The narrow gauge operation began in 1957 and ran successfully for several years until a decision was made to extend the operation to Keystone, which included a change to standard gauge. The third rail was removed in 1964 (although as of 2022, the abandoned Oblivion Wye rails remain in place), and the locos and rolling stock were eventually divested to other heritage railways: Number 69 went to the Nebraska Midland Railroad in 1973, and then home to the White Pass in 2001. Number 9 went to the Georgetown Loop in Colorado in 1988. As of 2020, Number 69 is operable but has been stored since 2013, and Number 9 is on static display at Breckinridge, Colorado, having suffered mechanical damage in 2006.

===Standard Gauge===
BHCR gradually acquired its current range of locomotives and rolling stock, and continued operations over the full length of the branch until the 1972 Black Hills flood destroyed the last three miles of track into Keystone. Burlington Northern relocated and rebuilt two miles, to a new Keystone Junction a mile west of the town. During the rebuilding, the BHCR ran its trains out of Custer, 15 miles south of Hill City on BN's Deadwood branch.

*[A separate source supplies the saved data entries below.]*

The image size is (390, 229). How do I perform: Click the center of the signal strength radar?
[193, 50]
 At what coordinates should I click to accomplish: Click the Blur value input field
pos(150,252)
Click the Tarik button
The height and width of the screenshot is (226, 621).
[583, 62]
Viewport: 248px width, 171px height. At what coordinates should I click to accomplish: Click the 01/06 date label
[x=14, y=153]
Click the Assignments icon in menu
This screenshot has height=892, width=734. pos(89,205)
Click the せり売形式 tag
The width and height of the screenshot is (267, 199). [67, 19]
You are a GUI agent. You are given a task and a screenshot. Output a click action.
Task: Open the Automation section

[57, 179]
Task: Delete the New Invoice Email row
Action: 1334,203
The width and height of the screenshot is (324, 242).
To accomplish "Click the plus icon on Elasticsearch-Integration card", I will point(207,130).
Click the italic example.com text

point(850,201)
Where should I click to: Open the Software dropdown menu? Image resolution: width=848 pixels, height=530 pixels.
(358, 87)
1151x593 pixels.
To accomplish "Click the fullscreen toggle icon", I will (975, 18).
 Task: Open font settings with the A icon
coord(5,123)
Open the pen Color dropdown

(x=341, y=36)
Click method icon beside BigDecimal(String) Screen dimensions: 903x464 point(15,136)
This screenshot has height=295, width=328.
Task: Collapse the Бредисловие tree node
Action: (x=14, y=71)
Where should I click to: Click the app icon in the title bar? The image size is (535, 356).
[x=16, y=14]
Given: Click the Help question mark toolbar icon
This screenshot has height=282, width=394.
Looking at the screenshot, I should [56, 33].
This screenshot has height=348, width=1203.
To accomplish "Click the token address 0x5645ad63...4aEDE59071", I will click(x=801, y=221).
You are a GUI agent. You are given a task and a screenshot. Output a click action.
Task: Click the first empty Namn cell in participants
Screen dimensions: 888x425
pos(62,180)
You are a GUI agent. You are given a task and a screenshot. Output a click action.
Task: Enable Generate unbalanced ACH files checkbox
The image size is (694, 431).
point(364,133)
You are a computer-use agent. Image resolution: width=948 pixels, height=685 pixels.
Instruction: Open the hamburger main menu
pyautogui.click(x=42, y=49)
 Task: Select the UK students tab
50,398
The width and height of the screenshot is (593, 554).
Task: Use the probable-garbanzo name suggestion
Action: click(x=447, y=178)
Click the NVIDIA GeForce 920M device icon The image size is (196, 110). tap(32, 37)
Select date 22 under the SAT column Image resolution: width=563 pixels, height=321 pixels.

In 1977 the Black Hills Central returned to the Keystone branch, and in 1981 acquired the trackage from BN, which withdrew freight services after its freight traffic had withered away. The last mile was continued into Keystone in 2001.

In 1986, the Burlington Northern abandoned the Deadwood branch through Hill City, leaving the BHCR as an isolated railroad. (The entire former Deadwood line is now the George S. Mickelson Trail, a long distance rail trail.)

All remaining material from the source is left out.